_WRITTEN PROBLEM 1_. Copy the rows below unchanged, everything from the line containing "Screen dimensions: 1389x868" down to the last row.

_SELECTED TEXT_.
-- Start --

Plus - Contrast or Hybrid - AF as fast as in a current Panasonic!


----------



## MacDarcy (Feb 24, 2013)

Ricku said:


> Dylan777 said:
> 
> 
> > FF sensor in compact body(like RX1) + pancake fast prime lenses(14,16,35,50,85,135, and or 200mm) = BIG SALE
> ...



They better not be afraid, cause if they wait, Nikon & Sony will be more then happy to stomp on their feet for them.


----------



## verysimplejason (Feb 25, 2013)

LukieLauXD said:


> Got my pitchfork ready. Any other 1st Generation EOS M owners want to join me in angrily marching on Canon's Headquarters?



That's what you get when you're too excited on something. Let it brew a little and it'll taste better.


----------



## verysimplejason (Feb 25, 2013)

mws said:


> Yawn. If Canon would look to the RX1 for some inspiration, then I might consider it.



That, but the price. RX1 is too expensive.


----------



## Area256 (Feb 25, 2013)

Dylan777 said:


> My ave Joe's math:
> FF sensor in compact body(like RX1) + pancake fast prime lenses(14,16,35,50,85,135, and or 200mm) = BIG SALE



+1. 

Only I'm guessing the math gets harder than we think, since it involves creating on chip AF systems that can work with FF DOF, and complete line of lens that gets complicated with size vs. performance vs. cost trade-offs. And finally how big is the market that would pay for it? Sure I'd pay for it, and likely many people on this forum would pay for it, but we aren't the average causal photography population. So would it pay off?

-- End --

[Dataset items]
-- Start --

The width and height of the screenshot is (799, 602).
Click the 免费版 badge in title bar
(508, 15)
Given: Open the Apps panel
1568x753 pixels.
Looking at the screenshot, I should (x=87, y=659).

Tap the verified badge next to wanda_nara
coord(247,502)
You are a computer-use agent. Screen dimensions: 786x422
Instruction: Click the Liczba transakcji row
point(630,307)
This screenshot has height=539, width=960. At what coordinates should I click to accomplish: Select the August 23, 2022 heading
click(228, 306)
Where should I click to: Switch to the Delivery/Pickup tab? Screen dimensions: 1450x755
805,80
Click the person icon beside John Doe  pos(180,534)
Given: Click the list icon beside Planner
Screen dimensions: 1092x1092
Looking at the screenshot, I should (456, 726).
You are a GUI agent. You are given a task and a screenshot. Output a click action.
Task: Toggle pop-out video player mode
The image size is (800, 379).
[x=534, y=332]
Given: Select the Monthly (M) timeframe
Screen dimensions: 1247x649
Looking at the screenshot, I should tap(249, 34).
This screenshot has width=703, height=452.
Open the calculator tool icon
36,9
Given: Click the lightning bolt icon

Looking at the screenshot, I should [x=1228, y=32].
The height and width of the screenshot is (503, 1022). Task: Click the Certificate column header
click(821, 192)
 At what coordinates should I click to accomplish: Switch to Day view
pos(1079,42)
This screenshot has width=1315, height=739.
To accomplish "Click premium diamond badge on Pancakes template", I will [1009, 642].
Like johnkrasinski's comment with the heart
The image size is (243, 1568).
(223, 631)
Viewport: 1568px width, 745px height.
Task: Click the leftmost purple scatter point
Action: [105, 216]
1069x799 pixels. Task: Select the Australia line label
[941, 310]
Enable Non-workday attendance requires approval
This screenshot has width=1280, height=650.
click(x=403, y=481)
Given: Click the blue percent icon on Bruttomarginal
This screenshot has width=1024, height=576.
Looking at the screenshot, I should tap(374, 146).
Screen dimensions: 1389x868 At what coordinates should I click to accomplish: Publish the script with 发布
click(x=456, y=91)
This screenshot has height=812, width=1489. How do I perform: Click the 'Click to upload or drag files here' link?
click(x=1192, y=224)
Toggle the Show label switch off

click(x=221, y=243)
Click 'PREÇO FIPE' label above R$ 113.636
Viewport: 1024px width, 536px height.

-- End --

_WRITTEN PROBLEM 2_. In the forum thread, what does verysimplejason say is wrong with the RX1?

_EXERCISE ANSWER 1_.
Screen dimensions: 1389x868 At what coordinates should I click to accomplish: Publish the script with 发布
click(x=456, y=91)
This screenshot has height=812, width=1489. How do I perform: Click the 'Click to upload or drag files here' link?
click(x=1192, y=224)
Toggle the Show label switch off

click(x=221, y=243)
Click 'PREÇO FIPE' label above R$ 113.636
Viewport: 1024px width, 536px height.

_EXERCISE ANSWER 2_. It is too expensive.